Cristiano poised to thrill crowds in Germany
The World Cup could be the next step in the making of a champion. Who's the greatest footballer of all times? | Read other viewsUpdated: May 12, 2006 09:17 IST
Cristiano Ronaldo shot to international soccer stardom after his transfer from Sporting Lisbon to Manchester United three years ago, when he was still a teenager. The 2006 World Cup could be the next step in the making of a world-class player.
"We reckon that Cristiano could soon become a strong candidate for best player in the world," Manchester United assistant manager Carlos Queiroz said.
Ronaldo has a natural gift of balance, speed and ball control. But the teenage prodigy has blossomed into a more tactically shrewd and team-oriented player under his mentors at the club and country levels: Manchester United manager Alex Ferguson and Portugal's Brazilian coach Luiz Felipe Scolari.
"He's very young and has a long road ahead of him. He still needs to mature a bit more," Scolari said. "I treat him a bit differently from the other players because he's younger than my eldest son."

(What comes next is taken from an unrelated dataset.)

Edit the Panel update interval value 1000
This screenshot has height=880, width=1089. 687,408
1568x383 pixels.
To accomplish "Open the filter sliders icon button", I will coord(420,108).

Ferguson broke what was then the world record transfer fee for a teenager, paying more than 12 million pounds (euro17.2 million; US$21.5 million) for 18-year-old Ronaldo in August 2003. The Scot, whose managerial career covers more than 30 years, said Ronaldo was one of the most exciting young players he'd sever seen, then handed him departed David Beckham's No. 7 jersey.
A week later, Scolari gave Ronaldo his international debut. The winger started the 2004 European Championship on the bench. By the time Portugal reached the final, he was in the starting lineup.

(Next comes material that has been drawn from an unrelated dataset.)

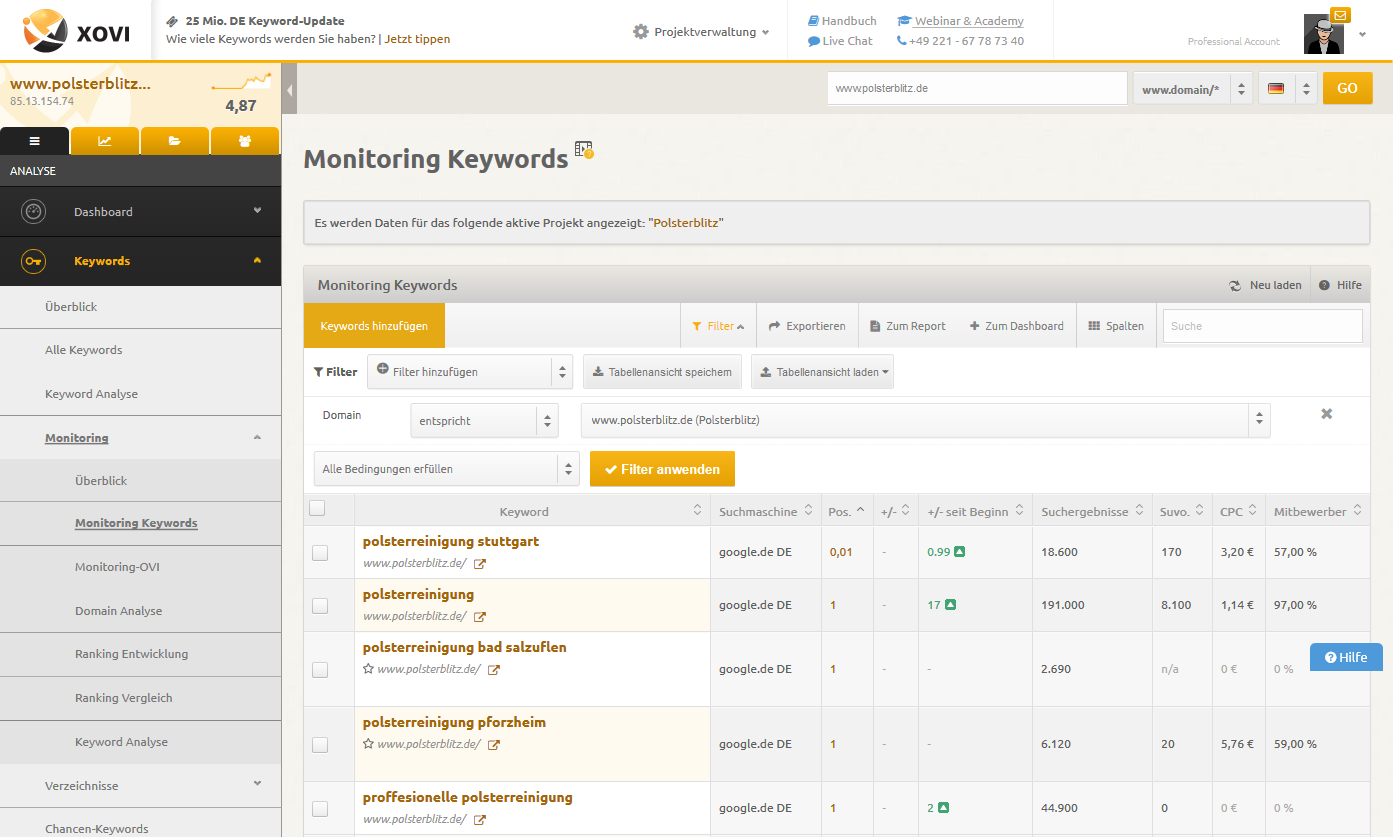This screenshot has height=837, width=1393.
Task: Click the mail envelope icon on avatar
Action: point(1341,15)
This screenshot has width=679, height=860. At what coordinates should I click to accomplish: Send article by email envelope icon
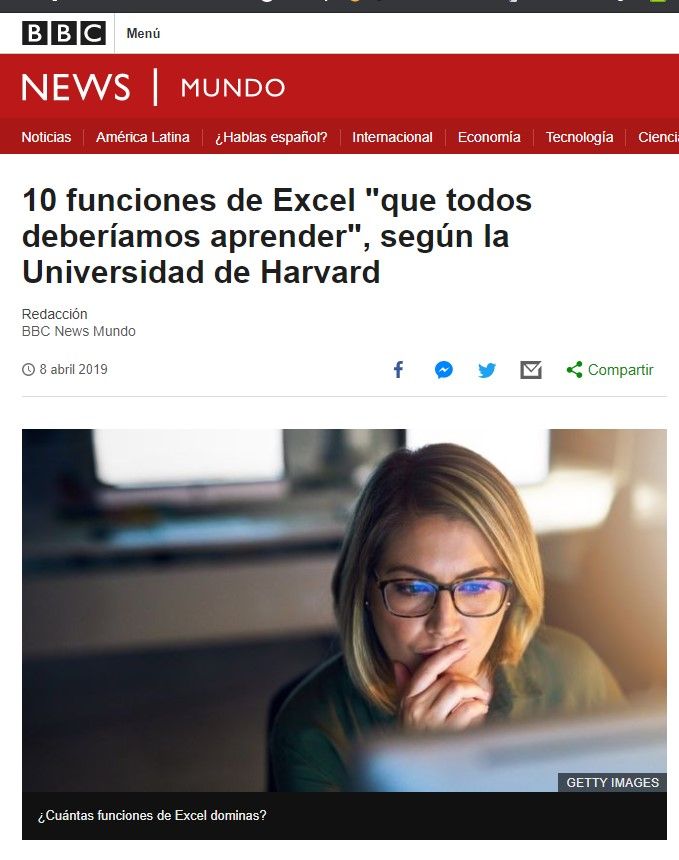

Ronaldo now has 30 international appearances and 11 goals for Portugal. In World Cup qualifying, he scored seven and had four assists. He has starred in 17 of Portugal's 18 games since September 2004.
The 21-year-old's deft dribbling, lightning acceleration and neat passing opens up defenses and thrills crowds. But in a test of his versatility, he has had to juggle divergent demands for Man United and with the national side.

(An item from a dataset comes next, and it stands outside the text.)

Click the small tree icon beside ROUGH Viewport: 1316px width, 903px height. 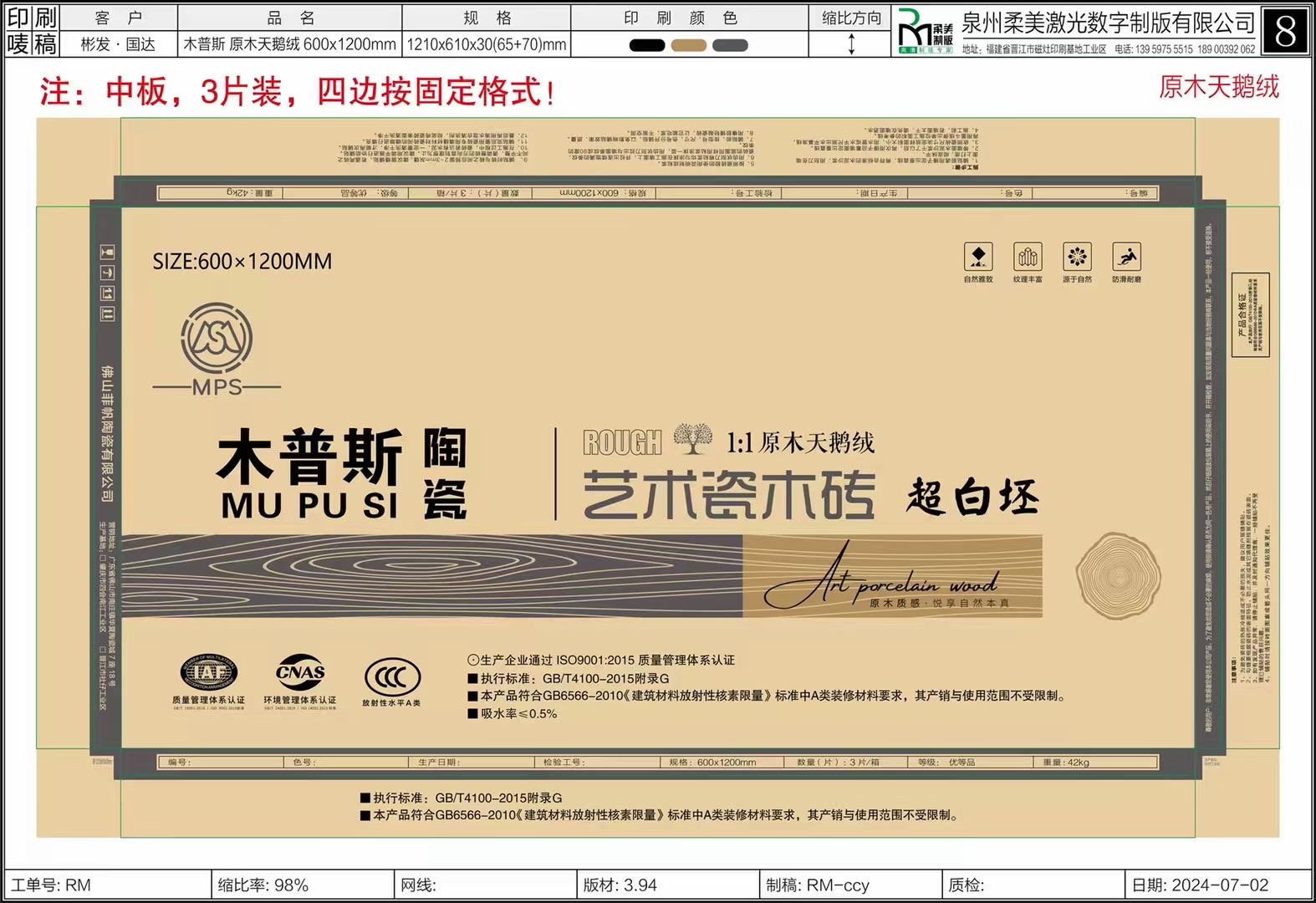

With Portugal, he is a second striker, supporting center-forward Pauleta.
"I need something different from him in the national team than the role he fills at Manchester United," Scolari said. "At his club, they play with two strikers, so he stays on the wing. We need him to do more than that."
Ronaldo can still look inexperienced.
Europe's soccer governing body gave him a one-match ban for using an obscene gesture in a Champions League game last December after his patience was tested by jeering Portuguese fans throughout the match.
But he has come through two other ordeals recently. Ronaldo's father died on the eve of a World Cup qualifying game in Moscow and he played anyway. Then in October, he was arrested by British police after allegations he sexually assaulted a woman at a London hotel. He did not face charges due to insufficient evidence. They were the low moments in an otherwise impressive early career.
In March, he scored twice in a friendly against Saudi Arabia to become the youngest Portuguese player to reach 10 goals for the national team, beating Eusebio, perhaps the nation's greatest player ever, by two years.
Such feats allow him to dream of even greater achievements in Germany.
"I've already pictured myself holding the (World Cup) trophy," Ronaldo said, "and nobody can hold that against me."